Wat Phra Kaew in Bangkok – Temple Of Emerald Buddha
Wat Phra Kaew or the Temple of the Emerald Buddha (officially known as Wat Phra Sri Rattana Satsadaram) is regarded as the most important Buddhist temple in Thailand. Located in the historic centre of Bangkok, within the grounds of the Grand Palace, it enshrines Phra Kaew Morakot (the Emerald Buddha), the highly revered Buddha image meticulously carved from a single block of jade.
The Emerald Buddha (Phra Putta Maha Mani Ratana Patimakorn) is a Buddha image in the meditating position in the style of the Lanna school of the north, dating from the 15th century AD.
Wat Pra Keaw Bangkok
Raised high on a series of platforms, no one is allowed near the Emerald Buddha except HM the King. A seasonal cloak, changed three times a year to correspond to the summer, winter, and rainy season covers the statue. A very important ritual, the changing of the robes is performed only by the King to bring good fortune to the country during each season. The temple of Emerald Buddha is beautifully decorated and has a great sense of peace about it.
The construction of the Temple of Emerald Buddha started when King Buddha Yodfa Chulaloke (Rama I) moved the capital from Thonburi to Bangkok in 1785. Unlike other temples, it does not contain living quarters for monks; rather, it has only elaborately decorated holy buildings, statues, and pagodas. The main building is the central ‘ubosot’ (ordination hall), which houses the Emerald Buddha. Even though it is small in size, it is the most important icon for Thai people.
Other attractions in Wat Phra Kaew include a model of Angkor Wat, which was built under the order of King Rama IV when Cambodia was under Siamese control. The model was later recreated in plaster at the behest of King Rama V to celebrate the first centenary of the Royal City. Also, don’t miss the Balcony, which can be compared to the temple wall. The murals inside tell the Ramayana epic in its entirety. On the columns of the balcony are stone inscriptions of the verses describing the murals. Each gate of the Balcony is guarded by the five-metre tall ‘Yaksa Tavarnbal’ (Gate-keeping Giants), the characters taken from the same epic.

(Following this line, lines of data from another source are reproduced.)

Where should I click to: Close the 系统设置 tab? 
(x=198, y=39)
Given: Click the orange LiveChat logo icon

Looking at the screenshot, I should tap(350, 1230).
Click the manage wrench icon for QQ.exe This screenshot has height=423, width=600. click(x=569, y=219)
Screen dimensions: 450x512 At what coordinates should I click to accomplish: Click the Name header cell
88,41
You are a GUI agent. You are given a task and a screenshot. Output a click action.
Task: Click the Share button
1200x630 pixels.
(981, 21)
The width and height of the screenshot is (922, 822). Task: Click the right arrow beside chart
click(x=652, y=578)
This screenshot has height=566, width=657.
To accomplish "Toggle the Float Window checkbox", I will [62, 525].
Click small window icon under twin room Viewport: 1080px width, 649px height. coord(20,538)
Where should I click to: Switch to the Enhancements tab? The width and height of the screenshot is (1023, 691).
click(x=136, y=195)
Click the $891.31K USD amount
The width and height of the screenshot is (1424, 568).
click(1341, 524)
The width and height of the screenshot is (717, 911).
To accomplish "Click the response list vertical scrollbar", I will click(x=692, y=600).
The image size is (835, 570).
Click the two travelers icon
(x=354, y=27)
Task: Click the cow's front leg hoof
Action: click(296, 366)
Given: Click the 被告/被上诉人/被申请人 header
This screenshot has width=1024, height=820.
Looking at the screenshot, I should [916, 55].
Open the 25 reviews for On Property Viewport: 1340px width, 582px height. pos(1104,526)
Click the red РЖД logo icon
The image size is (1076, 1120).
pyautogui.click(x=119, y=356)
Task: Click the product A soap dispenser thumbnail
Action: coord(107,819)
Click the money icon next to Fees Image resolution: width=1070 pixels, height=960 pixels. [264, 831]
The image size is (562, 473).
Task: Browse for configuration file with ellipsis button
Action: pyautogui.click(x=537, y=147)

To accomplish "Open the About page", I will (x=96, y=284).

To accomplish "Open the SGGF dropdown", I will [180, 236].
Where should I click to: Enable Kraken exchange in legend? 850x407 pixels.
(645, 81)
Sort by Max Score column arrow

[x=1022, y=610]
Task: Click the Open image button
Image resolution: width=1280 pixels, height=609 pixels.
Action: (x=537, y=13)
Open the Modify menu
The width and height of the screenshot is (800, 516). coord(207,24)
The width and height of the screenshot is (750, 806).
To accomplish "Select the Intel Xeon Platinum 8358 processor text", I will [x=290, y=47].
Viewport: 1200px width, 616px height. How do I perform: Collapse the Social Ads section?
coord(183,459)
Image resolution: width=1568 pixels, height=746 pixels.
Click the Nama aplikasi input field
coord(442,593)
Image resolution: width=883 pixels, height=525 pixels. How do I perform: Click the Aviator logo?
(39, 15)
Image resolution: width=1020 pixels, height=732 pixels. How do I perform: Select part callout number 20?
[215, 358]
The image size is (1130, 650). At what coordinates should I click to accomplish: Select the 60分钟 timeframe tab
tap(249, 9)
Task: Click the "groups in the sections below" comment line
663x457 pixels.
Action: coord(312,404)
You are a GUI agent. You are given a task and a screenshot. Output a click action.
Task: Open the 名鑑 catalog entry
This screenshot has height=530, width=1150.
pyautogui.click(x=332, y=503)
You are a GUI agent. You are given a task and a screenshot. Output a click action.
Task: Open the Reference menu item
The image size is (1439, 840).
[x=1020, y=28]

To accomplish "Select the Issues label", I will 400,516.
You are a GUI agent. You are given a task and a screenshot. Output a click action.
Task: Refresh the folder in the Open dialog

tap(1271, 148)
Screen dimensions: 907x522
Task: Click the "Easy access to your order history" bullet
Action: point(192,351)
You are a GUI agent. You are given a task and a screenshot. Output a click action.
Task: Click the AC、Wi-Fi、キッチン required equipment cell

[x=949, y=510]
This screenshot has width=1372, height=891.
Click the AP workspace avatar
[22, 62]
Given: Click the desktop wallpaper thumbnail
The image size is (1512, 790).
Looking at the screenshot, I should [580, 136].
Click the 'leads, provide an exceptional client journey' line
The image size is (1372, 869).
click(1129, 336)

A guide is on duty from 10:00 to 14:00 and Personal Audio Guide (PAG) is available in English, French, German, Japanese, Mandarin Russian, and Spanish. Remember that ‘wats’ (temples) are sacred places and you must dress appropriately. No shorts, slippers, sandals, or revealing tops, otherwise you simply won’t be allowed in. There’s also a facility that offers proper trouser wear rental should you need it. Admission to the temple is now 400 baht! Remember the temple closes early (15:30) so don’t arrive too late!